[Texte extrait]
==*==

La revue culturelle critique qui fait des choix délibérés.

La revue culturelle critique qui fait des choix délibérés.

| 17 Mai 2017

« Diogène en banlieue » : Heurs et malheurs d’un prof de philo aux confins du système scolaire.

La rentrée des classes est passée depuis quinze jours mais je n’ai pas reçu d’affectation. Le lycée où je travaillais l’an dernier attend pourtant un professeur de philosophie. Trois classes ont besoin de cours tandis que je reste chez moi.

Je tente plusieurs fois de joindre mon rectorat afin de leur expliquer la situation. Parfois quelqu’un me répond mais ce n’est pas la bonne personne, le plus souvent la ligne reste occupée du matin jusqu’au soir. Un jour enfin, nous sommes le 17 ou le 18 septembre, je réussis à avoir au bout du fil la personne compétente. Elle m’écoute poliment mais elle m’arrête avec fermeté lorsque je lui suggère de me nommer au lycée de Z, où plusieurs classes m’attendent depuis bientôt trois semaines. Qu’est-ce que je m’imagine ? me déclare-t-elle en substance. Nommer un professeur ! Mais ce n’est pas si simple. J’insiste : je connais ce lycée, je connais le proviseur, je connais mes collègues. Enfin, il existe un emploi du temps concocté à mon intention. Je n’ai plus qu’à prendre mes classes en main. D’une voix lasse, elle me conseille d’écrire. Les choses ne sont pas si simples, me répète-t-elle. Je réponds que j’ai déjà accompli cette démarche. Fin août, à la veille de la rentrée, comme je n’avais reçu aucune affectation, alors que je pensais être renommé à Z, j’avais pris les devants et rédigé un courriel. Je prévoyais les complications. Mais à qui, me dit-elle maintenant d’une voix agacée, mais à qui vous êtes-vous adressé ? Mais à celui qui signe les arrêtés ! Je commence à perdre patience. À qui d’autre, bien sûr ? Mais quelle idée ! me dit-elle. Quelle idée ! Et vous voulez qu’on vous réponde ? Mais c’est quelqu’un de beaucoup trop important : il a bien autre chose à faire ! Adressez-vous plutôt à son adjoint. Lui aura peut-être le temps de vous lire. J’insiste une dernière fois : dans quel délai puis-je espérer recevoir une réponse ? Vous le saurez toujours assez tôt, me répond-elle d’une voix désagréable. Et surtout ne rappelez pas. Cela ne sert à rien, ajoute-t-elle avant de raccrocher. Il faut hélas lui donner raison sur ce dernier point.

==*==

[Entrées de données]

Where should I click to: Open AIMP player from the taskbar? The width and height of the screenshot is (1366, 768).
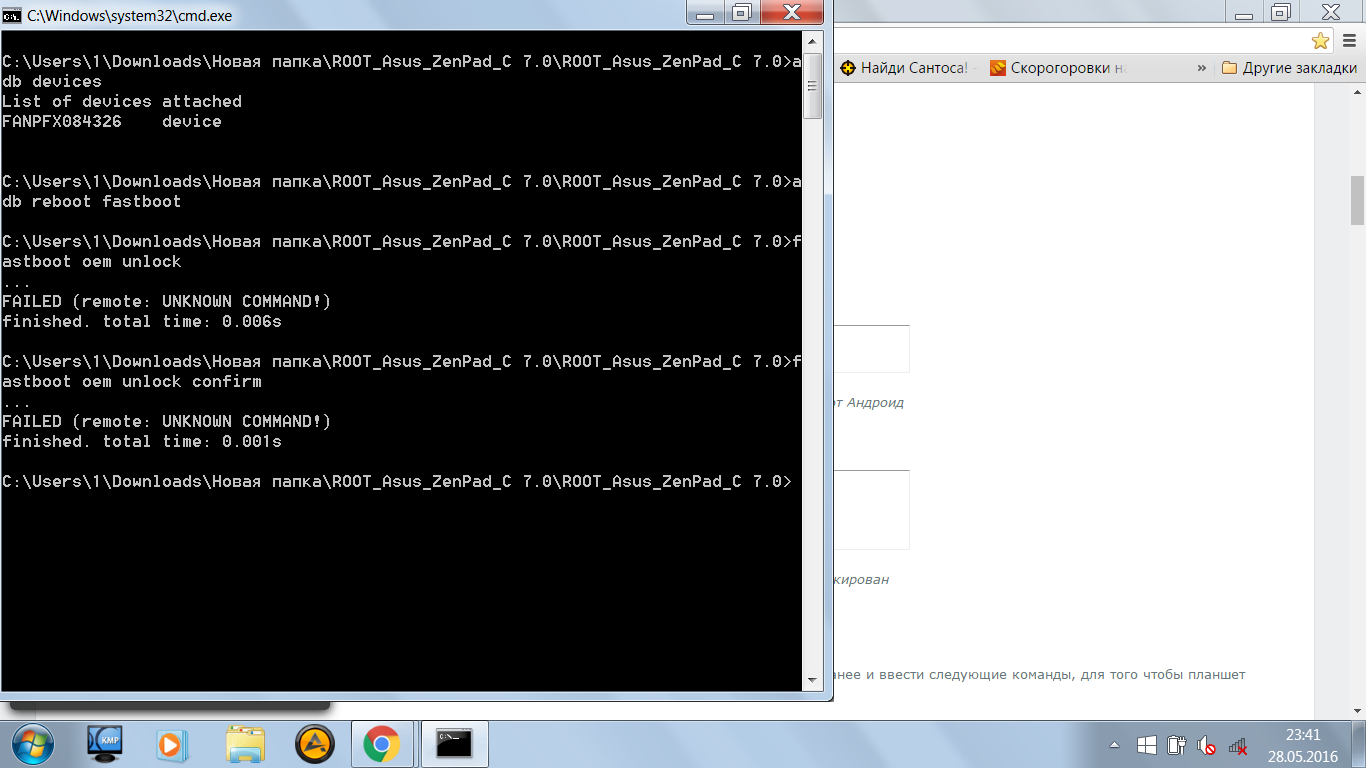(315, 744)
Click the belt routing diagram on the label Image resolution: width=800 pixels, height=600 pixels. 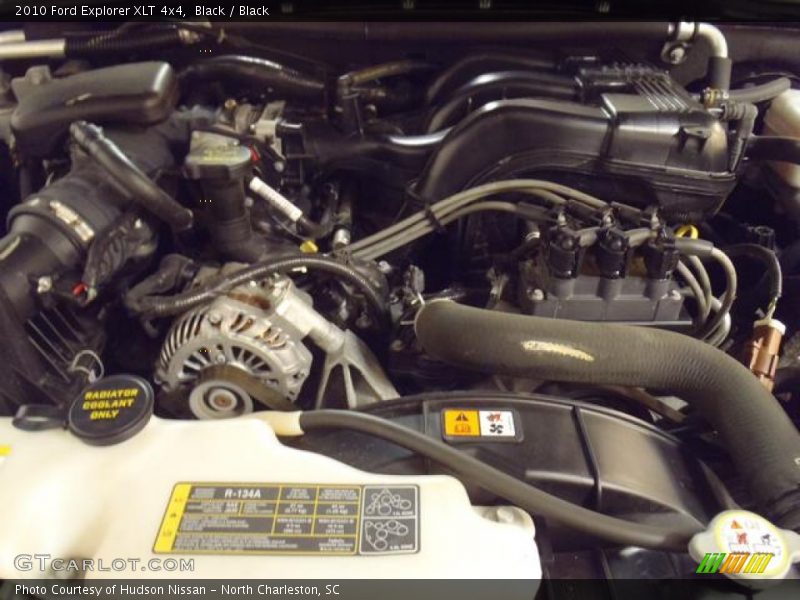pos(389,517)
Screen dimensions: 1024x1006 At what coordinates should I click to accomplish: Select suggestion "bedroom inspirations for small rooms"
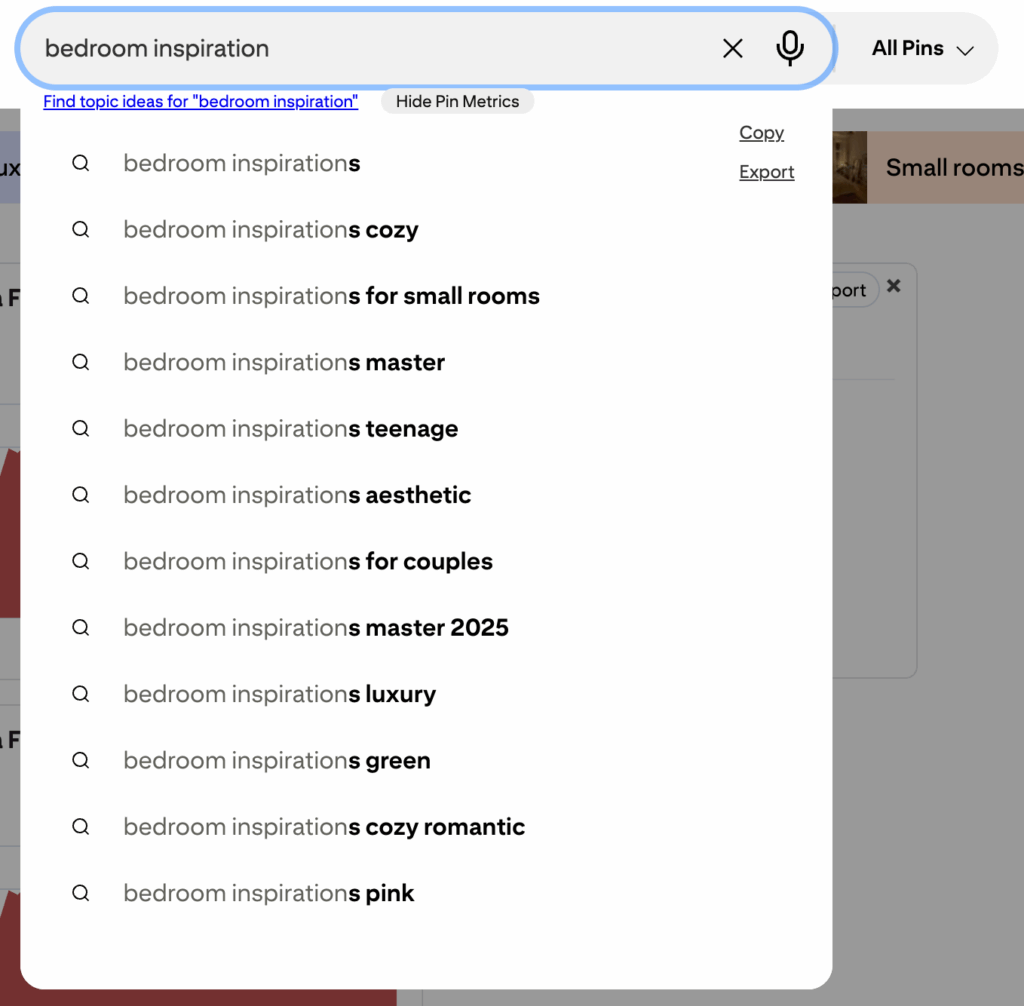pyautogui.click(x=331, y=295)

==*==

[Consigne]
Recopiez mot pour mot le passage du texte extrait qui va de « La rentrée des » à « reste chez moi. ». Appuyez-vous uniquement sur le texte extrait pour répondre.

[Réponse]
La rentrée des classes est passée depuis quinze jours mais je n’ai pas reçu d’affectation. Le lycée où je travaillais l’an dernier attend pourtant un professeur de philosophie. Trois classes ont besoin de cours tandis que je reste chez moi.